Птиц стал чаще забегать к Димычу. Он сидел в его крохотной кухне, пил крепкий чай, давая читать свои, ставшие меланхоличными стихи и боялся идти домой (где-то он вычитал, что раковые больные излучают особые энергетические токи, небезопасные для здоровых людей). Несмотря на операцию и «химию», обширные метастазы сожгли маму за год с небольшим, и все знакомые сердобольцы хором твердили, что ей прямо-таки повезло – иные, дескать, мучаются гораздо дольше. А Птиц ненавидел себя за трусость, из-за которой в последние месяцы все реже подходил к постели слегшей окончательно мамы. Только когда он невероятным образом почувствовал, что она уходит, он подошел к ней, уже несколько дней не приходившей в сознание и, взяв холодеющую руку, прошептал: «Прости, мама».
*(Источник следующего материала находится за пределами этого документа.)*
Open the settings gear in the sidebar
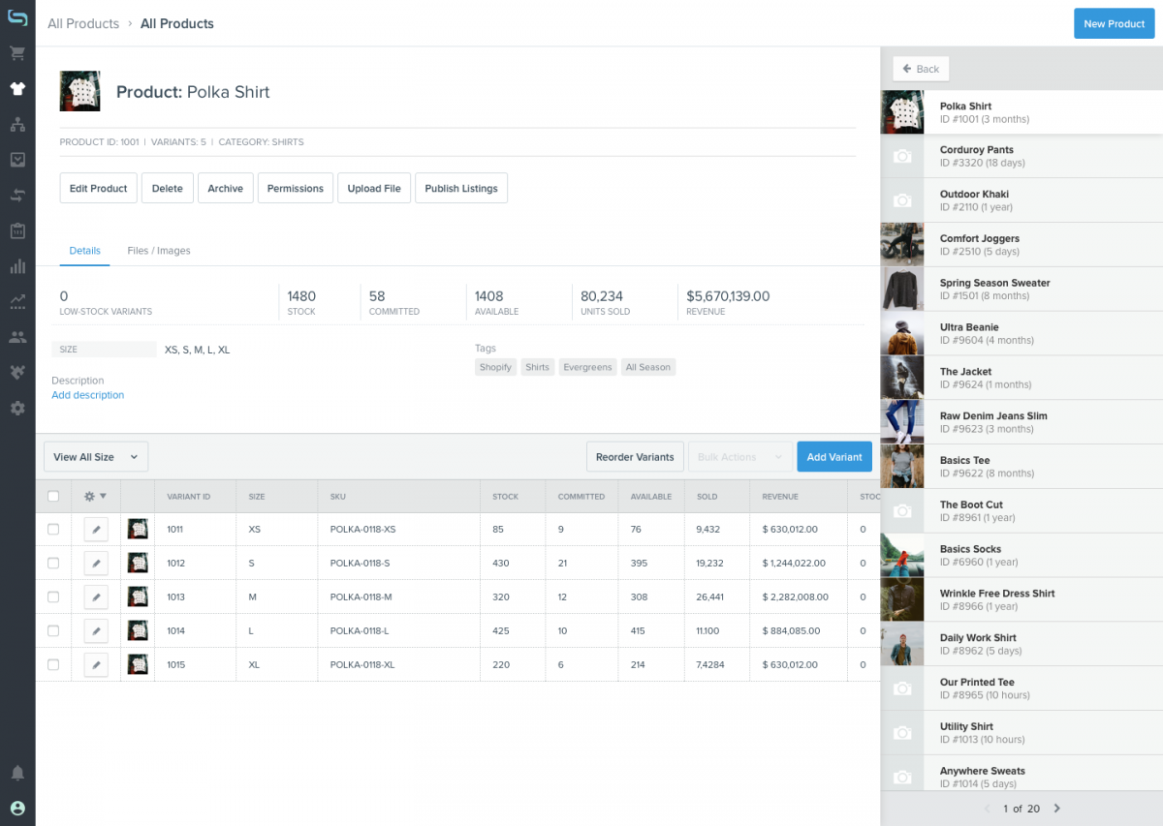This screenshot has height=826, width=1163. (x=17, y=408)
Но себе простить так и не смог.
4
Наступила эпоха очередных переходов от худшего к неизведанному: Советская Империя приказала идти в светлое будущее без нее и по языческой традиции забрала с собой в небытие почти все запасы какой ни есть провизии. Посиделки у Димыча не стали реже – теперь за все еще крепким чаем они обсуждали лихорадку в стране, которая, подобно амебе, принялась размножаться делением. Димыч к этому времени успел устроиться на так называемый «слепой завод», по иронии судьбы находившийся не так далеко от его дома – там трудились люди с частичной или полной потерей зрения, и где выпускались нехитрые, но необходимые во всяком хозяйстве электротехнические штуковины: выключатели, розетки и все в том же духе. Благодаря тому, что завод имел регулярные правительственные заказы, предприятие сумело выжить в хищном рыночном зоосаде, поэтому деньги у Димыча с бабкой были. К тому же бабка как военный пенсионер(!), почетный партизан и герой всевозможных починов получала пенсию чуть выше, чем у всех остальных стариков бывшего Союза, из-за чего денег хватало не только на крепкий чай. Еще Димыч раздобыл где-то старую пишущую машинку, объясняя это тем, что начал «подрабатывать машинисткой». Птиц поверил в это лишь когда застал Димыча за работой врасплох: тот не услышал звонка, и дверь открыла бабка. Птиц остановился столбом на пороге комнаты друга: Димыч сидел за столом и с невероятной ловкостью тарахтел всеми десятью пальцами, совершенно не глядя на клавиши и упершись носом в какие-то листки, укрепленные в специальном держателе прямо перед его очками.
– Ну, ты даешь! – восхитился тем же вечером за чаем Птиц. – А стихи мои перепечатаешь?
– Тащи, – пожал плечами Димыч, таращась сквозь него без своих привычных линз (во время чаепития он всегда снимал очки, потому что стекла запотевали). – Только это у тебя еще не стихи.
– А что? – готовясь обидеться, спросил Птиц.
– Стихосложение, – невозмутимо ответил Димыч, прихлебывая настой. – А чтобы ты стал поэтом, а не специалистом по стихосложению, тебе еще пострадать нужно.
– Пострадать? – отставил чашку Птиц, но с обидой пока решил повременить. – Я что, по-твоему, страдал мало?
– Ты вообще не страдал.
– Да ты что, серьезно, что ли?
– Как никогда. Все это время за тебя страдал кто-то другой. В основном мама. И когда ты чахотку свою подхватил, и когда она сама слегла. А тебя пока только холили и лелеяли.